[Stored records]
------------------------------------
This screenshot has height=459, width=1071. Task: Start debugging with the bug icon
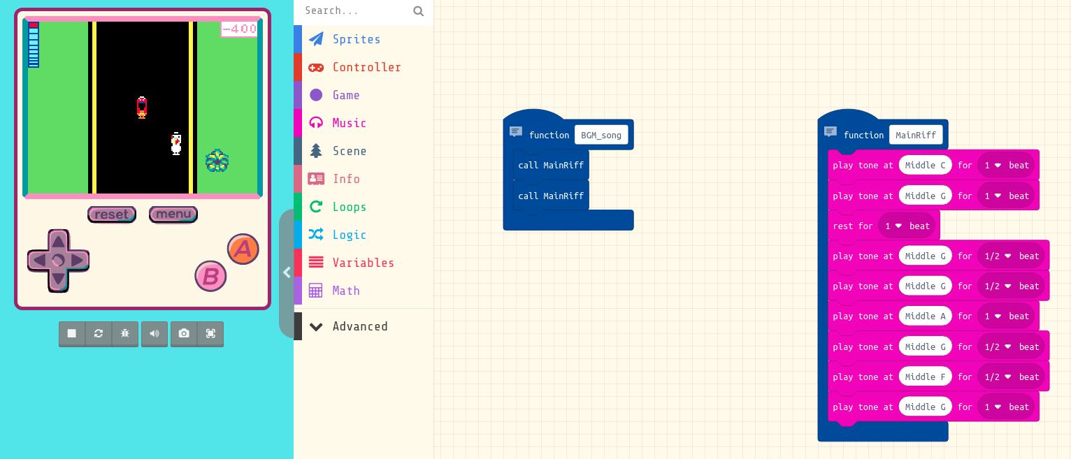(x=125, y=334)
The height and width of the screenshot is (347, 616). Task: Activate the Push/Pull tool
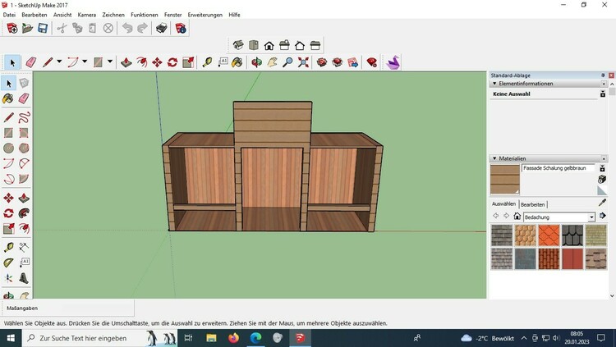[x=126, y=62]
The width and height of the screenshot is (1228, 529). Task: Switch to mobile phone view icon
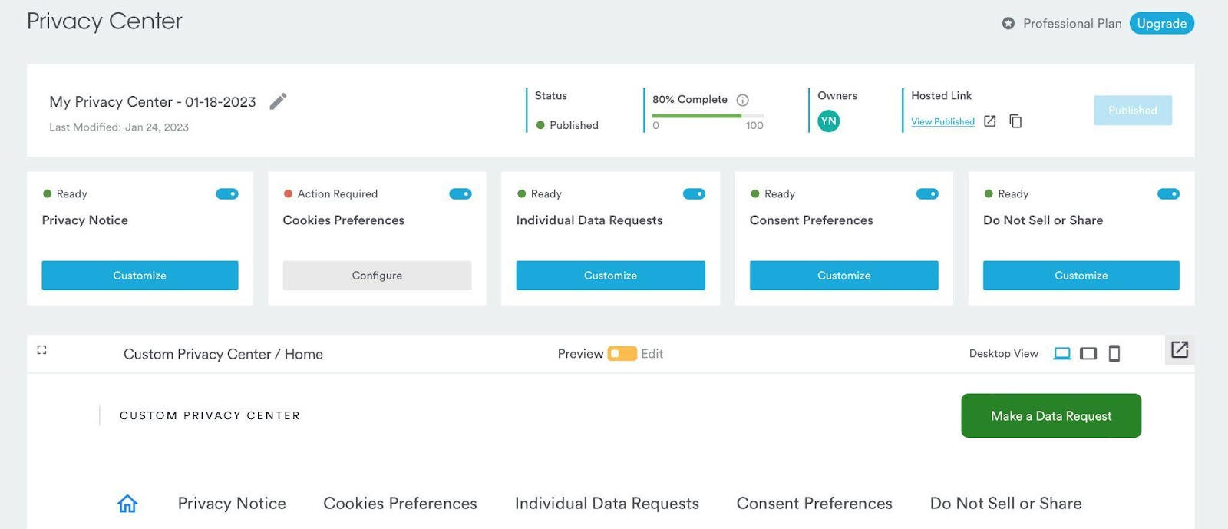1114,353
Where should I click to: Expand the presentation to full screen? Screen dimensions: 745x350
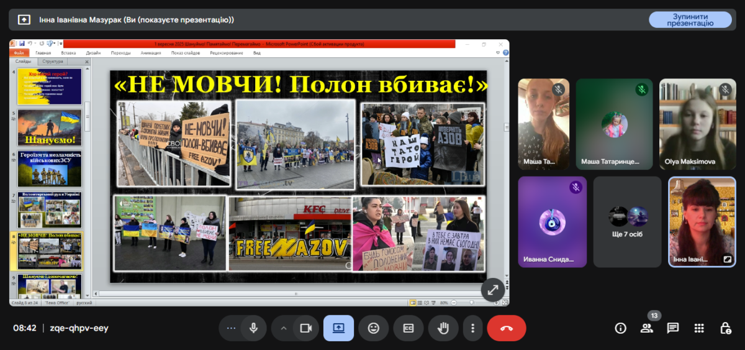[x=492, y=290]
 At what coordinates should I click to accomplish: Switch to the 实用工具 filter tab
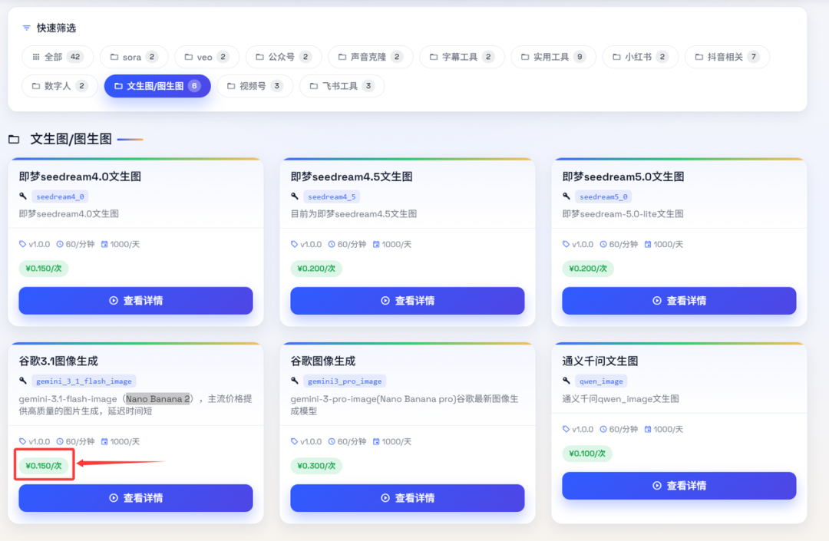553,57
------------------------------------
EXERCISE DIRECTIONS: Except for the pictures, print the data above exactly.

PROBLEM SOLUTION:
This screenshot has height=459, width=1071. Task: Start debugging with the bug icon
(x=125, y=334)
The height and width of the screenshot is (347, 616). Task: Activate the Push/Pull tool
[x=126, y=62]
The width and height of the screenshot is (1228, 529). Task: Switch to mobile phone view icon
1114,353
Where should I click to: Expand the presentation to full screen? Screen dimensions: 745x350
[x=492, y=290]
 At what coordinates should I click to accomplish: Switch to the 实用工具 filter tab
553,57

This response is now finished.